20-05-2023 BALK – Door klimaatverandering stijgt niet alleen de temperatuur van de lucht, maar ook de bodem wordt warmer. Wetenschappers hebben onderzocht hoe de bodemtemperatuur in Nederland de komende 30 jaar kan stijgen, en welke gevolgen dat heeft voor de natuur. Een afwisselender inrichting van het landschap kan verdere bodemopwarming verminderen.
In een eerdere studie werd vastgesteld dat de bodemtemperatuur in het agrarisch landelijk gebied de afgelopen 40 jaar gemiddeld al met 1.5 °C is toegenomen. Dat heeft een sterk verband met de stijgende luchttemperatuur, want warmte wordt voor een deel opgeslagen in de bodem. Nieuwe berekeningen wijzen uit dat de bodemtemperatuur de komende 30 jaar met nog eens 1.5°C kan toenemen. Die zal in 2050 dan gemiddeld circa 3°C hoger liggen ten opzichte van 1980.

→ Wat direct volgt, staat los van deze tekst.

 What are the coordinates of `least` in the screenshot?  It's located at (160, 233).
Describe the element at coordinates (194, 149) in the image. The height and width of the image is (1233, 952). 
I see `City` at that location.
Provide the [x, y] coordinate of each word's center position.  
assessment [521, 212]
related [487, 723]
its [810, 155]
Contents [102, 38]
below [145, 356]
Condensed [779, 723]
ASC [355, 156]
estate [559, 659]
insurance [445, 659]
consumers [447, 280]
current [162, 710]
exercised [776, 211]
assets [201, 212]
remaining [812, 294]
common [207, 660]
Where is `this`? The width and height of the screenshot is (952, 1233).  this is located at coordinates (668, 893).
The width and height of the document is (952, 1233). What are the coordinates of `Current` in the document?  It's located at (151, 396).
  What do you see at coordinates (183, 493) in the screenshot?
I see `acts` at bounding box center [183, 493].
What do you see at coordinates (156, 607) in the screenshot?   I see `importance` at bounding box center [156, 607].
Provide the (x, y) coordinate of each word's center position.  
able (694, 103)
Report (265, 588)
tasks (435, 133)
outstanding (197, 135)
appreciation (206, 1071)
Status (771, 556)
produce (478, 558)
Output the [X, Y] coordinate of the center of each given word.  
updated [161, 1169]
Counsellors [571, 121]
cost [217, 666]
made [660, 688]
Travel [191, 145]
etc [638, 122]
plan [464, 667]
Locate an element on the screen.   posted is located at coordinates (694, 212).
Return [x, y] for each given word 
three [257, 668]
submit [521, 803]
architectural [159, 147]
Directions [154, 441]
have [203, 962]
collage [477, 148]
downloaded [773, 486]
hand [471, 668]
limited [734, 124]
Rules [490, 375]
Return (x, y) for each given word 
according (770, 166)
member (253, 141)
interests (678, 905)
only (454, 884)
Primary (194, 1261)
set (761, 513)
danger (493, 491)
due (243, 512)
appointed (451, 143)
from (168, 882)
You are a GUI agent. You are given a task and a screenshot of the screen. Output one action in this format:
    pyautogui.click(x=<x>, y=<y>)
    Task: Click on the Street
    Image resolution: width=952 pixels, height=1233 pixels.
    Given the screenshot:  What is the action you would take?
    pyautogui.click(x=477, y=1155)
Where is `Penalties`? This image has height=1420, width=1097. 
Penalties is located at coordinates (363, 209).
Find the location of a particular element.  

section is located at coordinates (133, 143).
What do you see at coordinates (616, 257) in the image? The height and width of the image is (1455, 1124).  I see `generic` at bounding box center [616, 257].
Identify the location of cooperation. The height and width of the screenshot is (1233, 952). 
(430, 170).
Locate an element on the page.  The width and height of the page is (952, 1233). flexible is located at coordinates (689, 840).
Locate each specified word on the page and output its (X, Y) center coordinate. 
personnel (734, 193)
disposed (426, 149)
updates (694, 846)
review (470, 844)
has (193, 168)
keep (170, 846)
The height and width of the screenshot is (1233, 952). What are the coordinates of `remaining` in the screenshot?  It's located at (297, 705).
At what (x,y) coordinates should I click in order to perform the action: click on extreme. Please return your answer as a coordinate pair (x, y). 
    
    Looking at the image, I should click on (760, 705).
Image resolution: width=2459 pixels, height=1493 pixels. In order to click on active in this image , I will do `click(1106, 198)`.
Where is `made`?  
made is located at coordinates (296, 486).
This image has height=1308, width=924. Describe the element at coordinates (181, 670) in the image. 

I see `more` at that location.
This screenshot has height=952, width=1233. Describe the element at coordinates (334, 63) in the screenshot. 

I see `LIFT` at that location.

Vegetatie heeft een grote invloed op de mate waarin de bodem opwarmt. Zo kan op een weinig begroeide bodem de gemiddelde bodemtemperatuur 30% sneller oplopen dan de luchttemperatuur. Daardoor droogt de bodem verder uit en ontstaat er zelfversterkend effect, met nog meer temperatuurstijging tot gevolg. Dat effect is al bekend in steden, waar hitte-eilanden ontstaan als gevolg van de vele kale oppervlaktes.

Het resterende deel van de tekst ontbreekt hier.